No soy de las que, al paso de un tipo apuesto y resultón,
giran la cabeza para recrear la mirada y, acaso, reverdecer algún sueño
olvidado de adolescente. Es más: creo que nunca he caído en ese gesto; y mucho
menos si voy conduciendo. Al volante, mi vista solo atiende aquello que pueda
interferir catastróficamente en la buena dirección de mi marcha: el abuelo
renqueante que no se decide a cruzar la calle; el niño del que temo se le
escape la pelota con la que juega y, para recuperarla, salga a la carrera; la
pava que, con el móvil entremedias, pega la mano a una oreja mientras que, con
la otra, rebusca con nerviosismo en su bolso —un baúl sin fondo—, sin dejar de
gesticular con la cabeza a otra pava que la saluda desde la acera contraria…

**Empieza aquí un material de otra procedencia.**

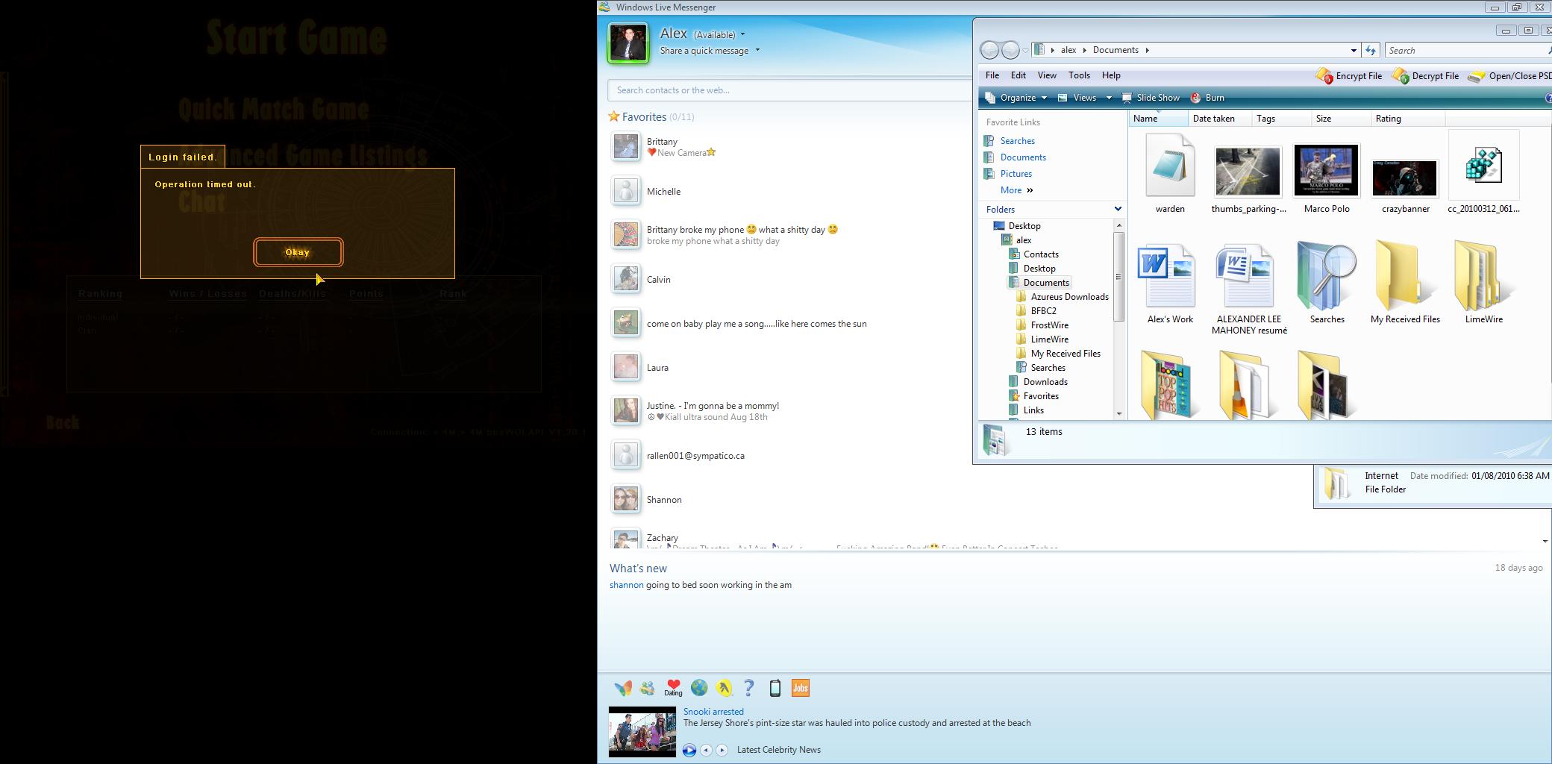Click the Decrypt File toolbar icon
1552x764 pixels.
pyautogui.click(x=1401, y=76)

Siempre ha sido así, siempre; excepto anteayer. ¡Rediós!
¡Qué susto me llevé! Creí que iba a salir volando, o que el coche iba a
explotar, o yo que sé lo que rebulló en mi imaginación. Os cuento: atravesaba,
de regreso a mi casa, una de las calles de la vecina Úbeda cuando reparé en que
andaba cerca de una droguería a la que recurro con regularidad para adquirir
algunos productos difíciles de encontrar en otros comercios del mismo gremio. En
concreto: un apresto para el planchado de ciertas ropas y una espuma para
revitalizar y dar lustre al cabello.
Hasta aquí, todo bien. Dejé la tienda y deposité la bolsa en
el coche con los cinco envases, cinco —ya que me desplazo, aprovecho—. Con las
prisas, acomodé la compra detrás de mi asiento, encajada en el estrecho hueco
que había quedado luego de plegar, unos días antes, las plazas traseras. También
hasta aquí, todo bien. Pero, de pronto, después de recorrer unos metros, en
contra de todas mis sanas costumbres, torcí la cabeza, atraída por la bella
estampa de un gachón que salía de una cafetería. Tenía la edad de mi hija, pero
yo me dejé encandilar por su aspecto angelical durante unos brevísimos
instantes, los suficientes para descontrolar el coche y hacerlo saltar el
bordillo de la acera.
De inmediato, retorno a la realidad y doy un volantazo para
recuperar el sentido —el del vehículo y el de mi propia cabeza—; pero, al
hacerlo, algo se dispara, algo sale mal, algo parece empujarme hacia algún sitio
que no quiero y amargarme la mañana. ¡Pfssssssssssssssssss! Algo así es lo que
escuchan mis oídos, perplejos y alarmados. Algo así, pero multiplicado por
cinco y mientras mi coche, ajeno al estropicio provocado, prosigue su andadura. Enseguida sospecho cuál puede
ser el origen del zumbido. Estaciono unos metros más adelante, en el claro de
una cochera, y me bajo con urgencia para detener el vaciado importuno de los
cinco aerosoles.
A causa de una extraña reacción química entre los parabenos
de la espuma y los poliglicoles y los pentahidratos del apresto,
encima de los botes se ha formado un raro emplasto achocolatado que me recuerda
a la familiar e indefinida forma de una masa de excrementos. Sin eufemismos: una mierda. «No pasa nada» —me digo, algo más calmada—: «Las cacas se
limpian y todo regresa a su pulcritud habitual». Lo malo es que esta se ha
adherido con tal pasión al tejido del asiento que, en el taller de lavado, han
tenido que cortarlo. Al coche, que le den. Pero ¿y mi estupenda cazadora de piel, color azafrán, que había colocado sobre el reborde del asiento plegado…?
Muy bueno, tía. Me has arrancado una sonrisa.